The photos above come from copy #4 of the 50, and as such illustrate both the colour poster (Nazgul's has been kept in its container since 2008 and so won't lie flat without a bit of help, and the photo above cuts off the bottom of the poster which bears the album name) and the white t-shirt with the cover design on it. Both excellent collectors items!

German website www. called the album "A harmonious tribute to Mother Nature" and that's a rather good summary of the collaboration between Moloch and Uruk Hai on this release. They go on to conclude:

"The two one-man projects from Austria (Uruk-Hai) and Ukraine (Moloch), are both anchored in the Black Metal genre, but give themselves musically to more imaginative ambient sounds, which move in the direction of film score and soundtrack. Both bands contribute to the split ...[in] very good harmony with each other and do not "break" the concept.
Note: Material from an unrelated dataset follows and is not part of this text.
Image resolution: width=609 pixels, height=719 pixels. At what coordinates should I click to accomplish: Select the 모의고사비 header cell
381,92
The use of trumpets, captivating chanting and percussion [by Uruk Hai] guarantees a high recognition value. Moloch the other hand, relies on more darkness and destruction in his piece, and much menace and also grace revealed.
Those who favour varied dark ambient drones should not miss it."

The Uruk Hai track here is very much a light, ambient piece and - as the narrative above suggests - contains both female chanting, soft background male vocals at the outset, and delicate synthesiser passages. The percussion is almost tribal in places, which puts me in mind of some of the Ceremony Of Innocence material that was written around this same period. It could never be really described as a 'metal' track in any way, shape or form and nor, for that matter, could the offering from Moloch.
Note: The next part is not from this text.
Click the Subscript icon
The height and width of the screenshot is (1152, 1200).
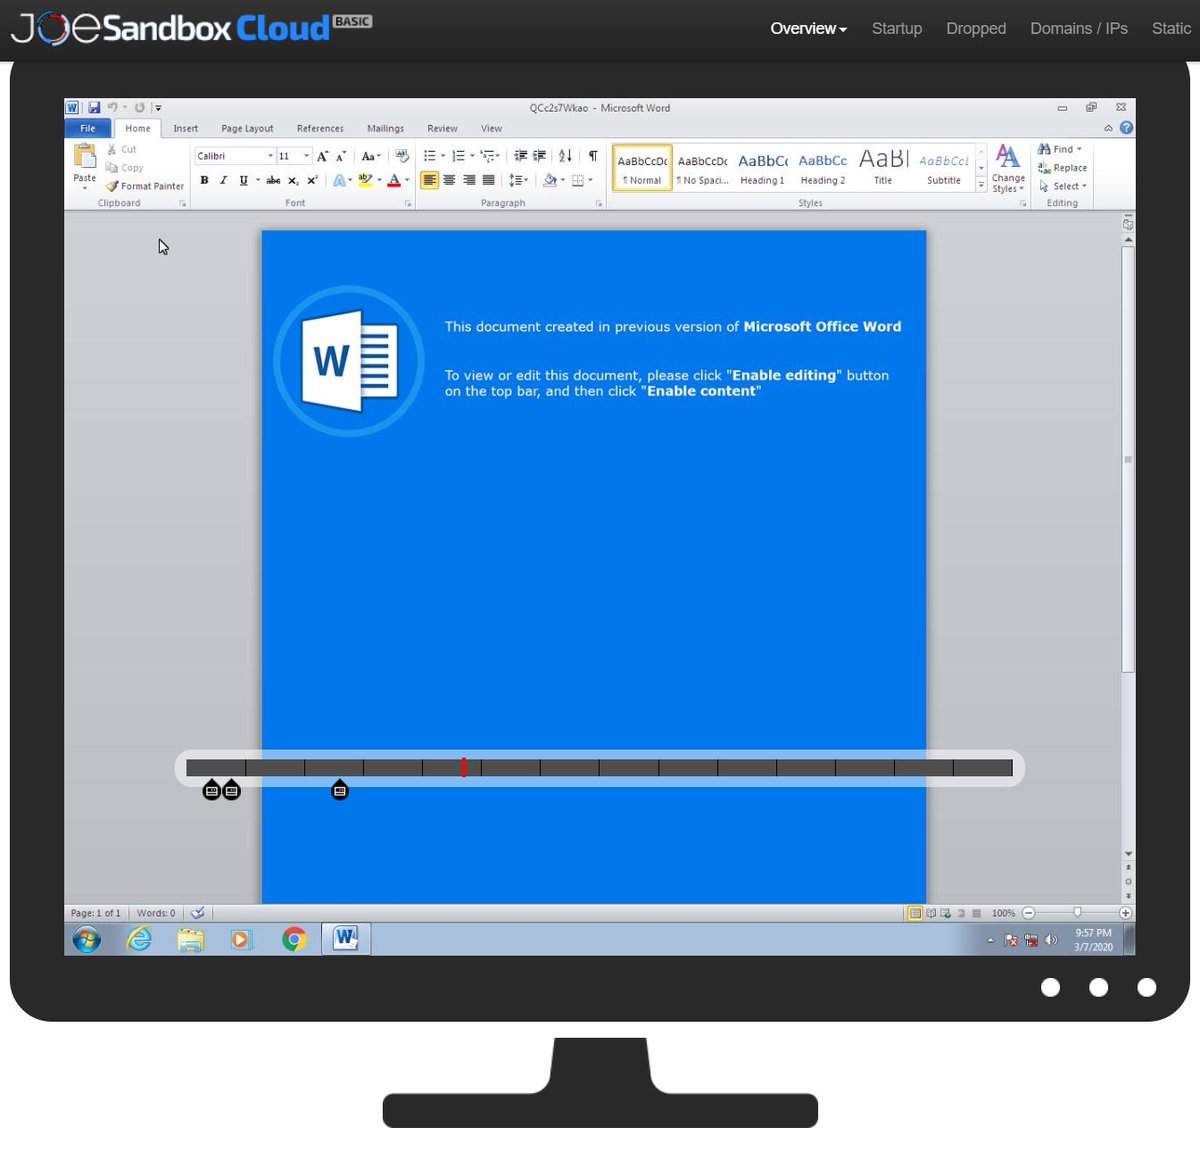point(292,180)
What you do get for your money are two very well crafted and eminently listenable ambient pieces of music that sit nicely as a small mini-album in their own right.

For those keeping up to speed with the Tolkien references, Gil-Galad was the last of the High Kings of the Noldor-in-Exile in Middle-earth. An Elf of the House of Finarfin, he was named High King of the Noldor-in-Exile in Beleriand after the fall of Gondolin and the death of the previous High King, Turgon.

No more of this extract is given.